[Stored items]
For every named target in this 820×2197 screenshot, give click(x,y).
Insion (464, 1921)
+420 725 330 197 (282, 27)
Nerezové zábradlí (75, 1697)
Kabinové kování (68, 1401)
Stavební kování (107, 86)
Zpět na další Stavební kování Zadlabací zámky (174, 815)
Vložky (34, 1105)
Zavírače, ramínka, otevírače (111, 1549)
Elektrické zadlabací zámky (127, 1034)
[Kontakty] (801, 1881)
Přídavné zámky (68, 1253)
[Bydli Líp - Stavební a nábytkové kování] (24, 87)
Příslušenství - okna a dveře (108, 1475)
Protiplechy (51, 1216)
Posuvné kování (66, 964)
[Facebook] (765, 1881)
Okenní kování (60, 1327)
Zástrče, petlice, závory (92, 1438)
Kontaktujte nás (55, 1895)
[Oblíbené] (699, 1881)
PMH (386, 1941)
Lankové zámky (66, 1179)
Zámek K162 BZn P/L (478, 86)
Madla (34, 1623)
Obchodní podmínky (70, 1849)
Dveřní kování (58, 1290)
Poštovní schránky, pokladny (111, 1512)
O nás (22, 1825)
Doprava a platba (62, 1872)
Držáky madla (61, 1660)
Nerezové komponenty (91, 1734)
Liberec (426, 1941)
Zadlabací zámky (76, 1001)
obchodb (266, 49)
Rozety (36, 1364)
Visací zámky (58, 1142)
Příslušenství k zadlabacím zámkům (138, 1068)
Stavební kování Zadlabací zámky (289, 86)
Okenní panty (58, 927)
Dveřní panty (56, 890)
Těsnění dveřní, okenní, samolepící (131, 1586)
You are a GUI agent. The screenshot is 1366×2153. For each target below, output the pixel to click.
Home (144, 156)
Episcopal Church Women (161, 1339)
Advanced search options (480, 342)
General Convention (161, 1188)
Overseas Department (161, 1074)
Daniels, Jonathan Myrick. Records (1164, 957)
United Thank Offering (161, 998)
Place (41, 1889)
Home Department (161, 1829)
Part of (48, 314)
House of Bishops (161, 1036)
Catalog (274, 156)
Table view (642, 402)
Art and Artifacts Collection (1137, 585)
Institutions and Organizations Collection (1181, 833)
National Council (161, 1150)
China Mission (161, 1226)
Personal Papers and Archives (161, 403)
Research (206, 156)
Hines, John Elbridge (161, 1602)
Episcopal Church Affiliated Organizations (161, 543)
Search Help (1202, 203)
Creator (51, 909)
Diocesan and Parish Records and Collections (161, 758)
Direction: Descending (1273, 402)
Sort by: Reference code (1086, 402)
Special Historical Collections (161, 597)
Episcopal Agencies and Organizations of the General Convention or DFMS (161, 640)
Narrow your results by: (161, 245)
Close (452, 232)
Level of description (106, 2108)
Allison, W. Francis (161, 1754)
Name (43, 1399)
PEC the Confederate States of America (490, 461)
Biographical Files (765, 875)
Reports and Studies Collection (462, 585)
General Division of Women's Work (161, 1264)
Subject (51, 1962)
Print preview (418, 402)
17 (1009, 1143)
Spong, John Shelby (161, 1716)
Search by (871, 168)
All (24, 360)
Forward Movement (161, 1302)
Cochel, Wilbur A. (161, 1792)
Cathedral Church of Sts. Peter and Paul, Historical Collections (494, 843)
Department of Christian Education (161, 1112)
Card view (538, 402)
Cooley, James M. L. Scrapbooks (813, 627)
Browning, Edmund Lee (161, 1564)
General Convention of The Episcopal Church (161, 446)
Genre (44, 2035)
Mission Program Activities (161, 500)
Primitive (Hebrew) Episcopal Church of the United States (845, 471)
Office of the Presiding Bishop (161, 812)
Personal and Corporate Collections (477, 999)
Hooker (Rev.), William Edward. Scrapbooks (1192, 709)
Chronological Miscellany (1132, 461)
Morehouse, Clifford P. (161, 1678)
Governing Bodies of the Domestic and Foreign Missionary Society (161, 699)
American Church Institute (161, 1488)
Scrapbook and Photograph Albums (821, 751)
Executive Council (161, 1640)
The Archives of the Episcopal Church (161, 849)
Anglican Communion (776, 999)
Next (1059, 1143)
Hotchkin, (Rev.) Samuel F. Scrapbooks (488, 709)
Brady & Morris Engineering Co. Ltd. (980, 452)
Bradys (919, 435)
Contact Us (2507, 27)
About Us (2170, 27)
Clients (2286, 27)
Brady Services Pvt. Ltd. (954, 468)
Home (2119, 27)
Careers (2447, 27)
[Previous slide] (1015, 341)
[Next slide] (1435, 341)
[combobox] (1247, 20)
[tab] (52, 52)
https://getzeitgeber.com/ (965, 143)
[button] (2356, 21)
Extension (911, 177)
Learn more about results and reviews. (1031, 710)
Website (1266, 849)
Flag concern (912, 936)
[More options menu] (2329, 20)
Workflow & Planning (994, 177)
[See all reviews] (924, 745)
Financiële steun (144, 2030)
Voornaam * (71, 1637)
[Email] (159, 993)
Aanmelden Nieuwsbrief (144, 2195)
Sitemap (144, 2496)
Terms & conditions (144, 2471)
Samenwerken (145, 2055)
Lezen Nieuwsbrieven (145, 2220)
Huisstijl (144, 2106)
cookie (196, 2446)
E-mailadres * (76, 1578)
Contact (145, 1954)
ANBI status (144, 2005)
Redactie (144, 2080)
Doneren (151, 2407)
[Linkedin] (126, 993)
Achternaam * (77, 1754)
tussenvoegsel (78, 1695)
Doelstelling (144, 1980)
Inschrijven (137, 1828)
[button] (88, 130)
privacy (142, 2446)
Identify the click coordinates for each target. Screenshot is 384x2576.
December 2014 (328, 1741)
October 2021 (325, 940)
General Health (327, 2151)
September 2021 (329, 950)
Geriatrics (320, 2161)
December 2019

WHAT YOU ARE ASKED TO DO: The exercise is to copy out every line above that has the word "States" in it.

EXPECTED ANSWER:
PEC the Confederate States of America (490, 461)
Primitive (Hebrew) Episcopal Church of the United States (845, 471)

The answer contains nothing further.